*What you will do*
Every entry must be given again exactly.

*Listed entries*
=======
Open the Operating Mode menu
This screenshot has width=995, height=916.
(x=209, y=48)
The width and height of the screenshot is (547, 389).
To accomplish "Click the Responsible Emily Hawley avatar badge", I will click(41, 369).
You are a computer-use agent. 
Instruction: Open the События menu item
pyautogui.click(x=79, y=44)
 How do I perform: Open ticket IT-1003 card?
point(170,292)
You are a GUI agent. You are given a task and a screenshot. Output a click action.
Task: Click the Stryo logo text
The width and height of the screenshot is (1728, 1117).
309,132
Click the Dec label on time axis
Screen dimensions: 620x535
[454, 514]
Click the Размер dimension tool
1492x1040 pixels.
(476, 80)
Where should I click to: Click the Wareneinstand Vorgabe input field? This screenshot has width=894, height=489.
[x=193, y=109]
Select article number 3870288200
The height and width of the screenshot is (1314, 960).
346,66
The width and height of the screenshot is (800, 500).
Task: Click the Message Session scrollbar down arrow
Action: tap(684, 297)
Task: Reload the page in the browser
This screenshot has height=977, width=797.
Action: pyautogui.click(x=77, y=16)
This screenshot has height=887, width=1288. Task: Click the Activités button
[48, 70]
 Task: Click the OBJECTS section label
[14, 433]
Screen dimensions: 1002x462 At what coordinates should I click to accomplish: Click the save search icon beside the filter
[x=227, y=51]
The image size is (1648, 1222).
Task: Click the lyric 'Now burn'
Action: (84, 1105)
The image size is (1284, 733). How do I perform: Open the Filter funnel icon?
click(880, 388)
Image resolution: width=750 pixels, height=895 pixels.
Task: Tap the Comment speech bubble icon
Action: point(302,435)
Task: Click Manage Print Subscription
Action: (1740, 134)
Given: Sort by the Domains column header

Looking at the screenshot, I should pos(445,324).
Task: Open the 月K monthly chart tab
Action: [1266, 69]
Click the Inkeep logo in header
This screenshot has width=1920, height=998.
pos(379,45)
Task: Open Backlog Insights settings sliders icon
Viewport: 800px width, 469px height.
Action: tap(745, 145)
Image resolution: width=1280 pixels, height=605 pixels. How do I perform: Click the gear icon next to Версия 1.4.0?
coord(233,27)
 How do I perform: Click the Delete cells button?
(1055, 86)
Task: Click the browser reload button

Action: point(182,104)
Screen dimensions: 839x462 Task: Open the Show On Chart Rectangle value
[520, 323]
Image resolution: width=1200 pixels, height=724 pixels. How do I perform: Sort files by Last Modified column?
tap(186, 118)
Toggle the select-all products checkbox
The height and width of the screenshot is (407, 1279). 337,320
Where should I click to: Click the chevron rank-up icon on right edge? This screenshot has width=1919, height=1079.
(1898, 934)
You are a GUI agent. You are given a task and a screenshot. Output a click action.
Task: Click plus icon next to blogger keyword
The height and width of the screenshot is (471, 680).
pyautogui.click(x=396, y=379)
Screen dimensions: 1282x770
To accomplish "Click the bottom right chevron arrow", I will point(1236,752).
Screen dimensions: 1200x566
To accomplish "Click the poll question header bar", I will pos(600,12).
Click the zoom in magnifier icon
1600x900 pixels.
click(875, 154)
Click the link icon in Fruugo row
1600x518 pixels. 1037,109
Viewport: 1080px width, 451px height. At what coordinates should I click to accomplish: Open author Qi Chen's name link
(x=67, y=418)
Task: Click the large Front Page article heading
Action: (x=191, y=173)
=======
*Reply*
Open the Operating Mode menu
This screenshot has width=995, height=916.
(x=209, y=48)
The width and height of the screenshot is (547, 389).
To accomplish "Click the Responsible Emily Hawley avatar badge", I will click(41, 369).
You are a computer-use agent. 
Instruction: Open the События menu item
pyautogui.click(x=79, y=44)
 How do I perform: Open ticket IT-1003 card?
point(170,292)
You are a GUI agent. You are given a task and a screenshot. Output a click action.
Task: Click the Stryo logo text
The width and height of the screenshot is (1728, 1117).
309,132
Click the Dec label on time axis
Screen dimensions: 620x535
[454, 514]
Click the Размер dimension tool
1492x1040 pixels.
(476, 80)
Where should I click to: Click the Wareneinstand Vorgabe input field? This screenshot has width=894, height=489.
[x=193, y=109]
Select article number 3870288200
The height and width of the screenshot is (1314, 960).
346,66
The width and height of the screenshot is (800, 500).
Task: Click the Message Session scrollbar down arrow
Action: tap(684, 297)
Task: Reload the page in the browser
This screenshot has height=977, width=797.
Action: pyautogui.click(x=77, y=16)
This screenshot has height=887, width=1288. Task: Click the Activités button
[48, 70]
 Task: Click the OBJECTS section label
[14, 433]
Screen dimensions: 1002x462 At what coordinates should I click to accomplish: Click the save search icon beside the filter
[x=227, y=51]
The image size is (1648, 1222).
Task: Click the lyric 'Now burn'
Action: (84, 1105)
The image size is (1284, 733). How do I perform: Open the Filter funnel icon?
click(880, 388)
Image resolution: width=750 pixels, height=895 pixels.
Task: Tap the Comment speech bubble icon
Action: point(302,435)
Task: Click Manage Print Subscription
Action: (1740, 134)
Given: Sort by the Domains column header

Looking at the screenshot, I should pos(445,324).
Task: Open the 月K monthly chart tab
Action: [1266, 69]
Click the Inkeep logo in header
This screenshot has width=1920, height=998.
pos(379,45)
Task: Open Backlog Insights settings sliders icon
Viewport: 800px width, 469px height.
Action: tap(745, 145)
Image resolution: width=1280 pixels, height=605 pixels. How do I perform: Click the gear icon next to Версия 1.4.0?
coord(233,27)
 How do I perform: Click the Delete cells button?
(1055, 86)
Task: Click the browser reload button

Action: point(182,104)
Screen dimensions: 839x462 Task: Open the Show On Chart Rectangle value
[520, 323]
Image resolution: width=1200 pixels, height=724 pixels. How do I perform: Sort files by Last Modified column?
tap(186, 118)
Toggle the select-all products checkbox
The height and width of the screenshot is (407, 1279). 337,320
Where should I click to: Click the chevron rank-up icon on right edge? This screenshot has width=1919, height=1079.
(1898, 934)
You are a GUI agent. You are given a task and a screenshot. Output a click action.
Task: Click plus icon next to blogger keyword
The height and width of the screenshot is (471, 680).
pyautogui.click(x=396, y=379)
Screen dimensions: 1282x770
To accomplish "Click the bottom right chevron arrow", I will point(1236,752).
Screen dimensions: 1200x566
To accomplish "Click the poll question header bar", I will pos(600,12).
Click the zoom in magnifier icon
1600x900 pixels.
click(875, 154)
Click the link icon in Fruugo row
1600x518 pixels. 1037,109
Viewport: 1080px width, 451px height. At what coordinates should I click to accomplish: Open author Qi Chen's name link
(x=67, y=418)
Task: Click the large Front Page article heading
Action: (x=191, y=173)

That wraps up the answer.